His nose was sore and swollen. The suit had protected him from the brunt of the blows, but he was wheezing painfully in the suddenly dusty air. He counted himself lucky that the Silent Death did not lie in such quantity here as it did outside. But when he touched his smarting face, his glove came away red and sticky. His nose was almost certainly broken. Since there was no way he could treat the wound, he did the next best thing and tried to ignore it.

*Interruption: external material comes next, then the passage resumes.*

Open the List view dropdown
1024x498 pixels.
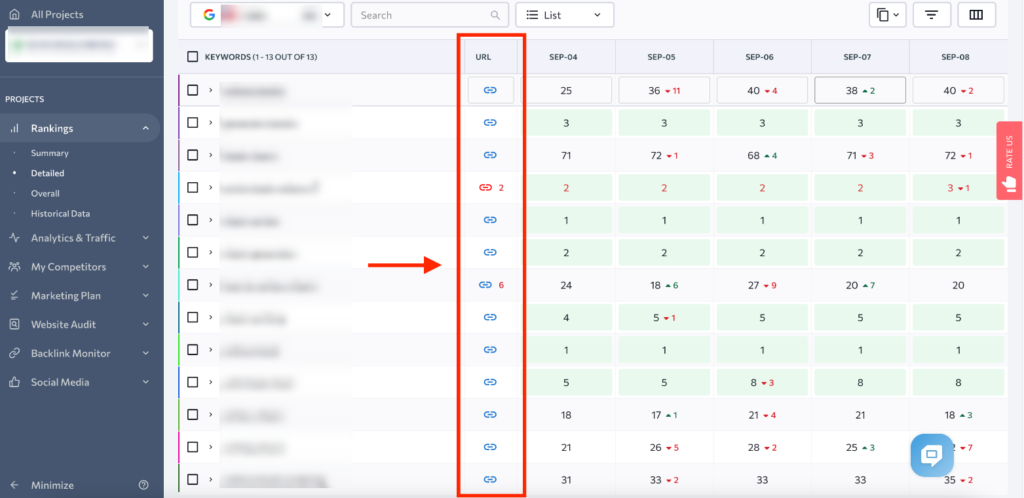tap(564, 15)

There were maybe forty men trapped in the mine with him, a dozen of whom were injured, minimally or otherwise. A group of miners were pulling rocks off another man. He was buried far deeper than Larcen had been, and all that showed of him was one smashed arm, outstretched as if in supplication. Larcen knew immediately that there was no hope; the unfortunate was already dead.

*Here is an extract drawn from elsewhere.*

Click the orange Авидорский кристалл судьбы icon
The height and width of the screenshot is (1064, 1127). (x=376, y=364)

Larcen joined the main force of the survivors by the door. They were milling around in confusion and panic, some of them pounding on the door as if they could break it down. Larcen had worked mines for a quarter of a century, and he knew just how solid those doors were. "Stop wasting your energy," he said loudly, the effort making his face burn. "We can't afford to be in here for long."
"How do we get out?" someone asked. He sounded very young, and even more afraid.

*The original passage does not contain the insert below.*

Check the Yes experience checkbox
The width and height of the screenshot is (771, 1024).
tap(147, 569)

Larcen pushed at the control pad by the door. It flashed red - locked out - not that that surprised him. "I'm going to have to override," he muttered, half to himself. "Someone get me a lever."
A miner located a metal bar and handed it to the older man. Larcen wedged it under the panel and pushed down hard on the end with his augmented strength. The casing crumpled and loosened, and Larcen was able to pull it off.
The mess of wires inside daunted him. His technical knowledge was limited. "Anyone know any electronics?"
A man stepped out of the crowd. "I did a course on mine system engineering two years ago, but..." He held out his hands, crushed in the earthquake. His face was very pale beneath the face plate of his mask, and Larcen thought he must have been in dreadful pain.
"What's your name, son?" he asked, as kindly as he could.
"Robert Pfohl, sir."
Under different circumstances, Larcen might have been amused at being addressed as 'sir'. "Talk me through what I have to do."
Pfohl nodded quickly. "Splice together the two red wires, and you'll need a power source. Your pistol..."
Larcen twisted the wires together, cursing silently at the clumsiness of his mining gloves, then drew his pistol. "It's on full charge, but it won't emit a steady beam for more than three minutes."
"You need to alter the phase-inducer - open up the casing, there's a chip - that's the one. You have to scrape off the coating."
Larcen carefully scratched off the hard black coating with his knife, revealing the silvery chip beneath. "Now what?"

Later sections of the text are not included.